На протяжении всего фильма происходит непрерывный поединок меж­ду человеком, с одной стороны, и Богом или Минотавром (или с обоими вместе)—с другой. В том, что касается творчества, человек-творец неиз­менно побеждает в поединке или, по крайней мере, добивается поставлен­ной цели: заканчивает предыдущий фильм, улавливает внутренним зрением новый, овладевает искусством архитектуры, превосходит Бога в проница­тельности. Однако в личной жизни над человеком неизменно торжествует сакральная или мифологическая сущность. Получается взаимная инверсия: человек торжествует в горнем мире, а Бог—в дольнем. И происходит все это не потому, что навязывается извне высшими силами, а потому, что так поступает сам человек. Бог и Минотавр побеждают руками самих людей.

В фильме как явным, так и неявным образом представлена череда «пло­хих» творцов, главным из которых оказывается сам Бог. Фильм оказывается богоборческим в том смысле, что опровержению подвергается «творческое кредо» Бога, подразумевающее претензию на полное и абсолютное зна­ние о своем творении и полную свободу в определении своей волей чужой судьбы—по существу, Бог воплощает в фильме тоталитарное начало[10]. Ему противопоставлен творец, не претендующий на прерогативы Бога, а дейс­твующий на совершенно других основаниях,—исследующий своим твор­чеством действительность (включая себя самого), а не деформирующий ее, в том числе и человеческие судьбы, по собственной прихоти, а также осознающий как ограниченность творческих усилий, так и необходимость их безостановочного продолжения на пути к не достижимой до конца цели постижения истины. Можно сказать, что фильм Антониони посвящен «пра­вам человека» в их максимально возможном выражении: праву человека самому определять свою жизнь перед лицом Создателя. Фильм отнюдь не отрицает религию, а лишь акцентирует ее человеческое измерение, важное постольку, поскольку религия оказывается одной из духовных потребнос­тей человека.

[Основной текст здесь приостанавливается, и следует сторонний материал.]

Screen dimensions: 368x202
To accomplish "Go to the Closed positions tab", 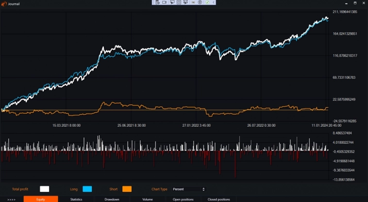I will pos(218,199).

Таким образом, в фильме присутствует стройная смысловая система, проявляющая себя как в плане выражения—на уровне образов, так и на более абстрактном уровне плана содержания. Она связана с противопос­тавлением Бога и Минотавра как противоположных, но в равной мере враждебных человеку начал. При этом в структуре существенно проявили себя свойства, знакомые и по предшествующему творчеству Антониони—в частности, это касается оппозиции верх—низ, выявления «отпечатков не­видимого» и т.п. Все это делает полноценное авторство Антониони несом­ненным.

Любопытно, что в новеллах из сборника «Тот кегельбан над Тибром», легших в основу фильма, не было, в отличие от фильма, столь выраженного акцента на теме творца. Можно думать, что такое смещение имело биогра­фическую основу: после того, как инсульт на длительное время лишил Антониони возможности создавать фильмы, тема творчества приобрела для мастера особенную актуальность. И Антониони дал более чем убедитель­ное доказательство своего статуса творца.

 

 

1. W e n d e r s W i m. Time with Antonioni. The Diary of Extraordinary Experience. Faber and Faber Limited. 2000.

2. Л о т м а н Ю. М. Об оппозиции «честь-слава» в светских текстах киевского периода. // Л о т м а н Ю. М. Статьи по семиотике искусства. СПб, 2002. С. 453.

3. «Почему ты его убила? Девушка пожимает плечами, и этот жест, и то, как вздрогнули от него ее груди, яснее всяких слов». В кн.: Антониони об Антониони. М., 1986. С. 302. Упоминание груди служит здесь дополнительным намеком на сексуальную подоплеку.

4. Антониони об Антониони. С. 302, 303.

5. Ср. с недооценкой/переоценкой кровных отношений в духе Леви-Строса (Инцест // Мифы народов мира. Т. 1. М., 1980. С. 546).

6. Антониони об Антониони. С. 298.

7. Вода // Мифы народов мира. Т. 1. С. 240.

8. За с л а в с к и й О. Отпечатки невидимого. (Геометрия, алгебра и физика в фильме Антониони «Blow-up») // Киноведческие записки. № 26 (1995). С. 125, 126.

9. Это понятие играет ключевую роль в смысловой системе «Blow-up»—см.: Там же. С. 120-132.

10. Замечательно, сколь скупыми средствами выведен в фильме «образ Бога»—сущности, не имеющей явного плана выражения и потому особенно трудной для кинематографического воплощения. Этот образ создан целой серией перекличек, косвенных проявлений и «отпечатков невидимого»—средствами, характерными для поэтики Антониони с ее упором на план содержания и внутреннюю суть вещей.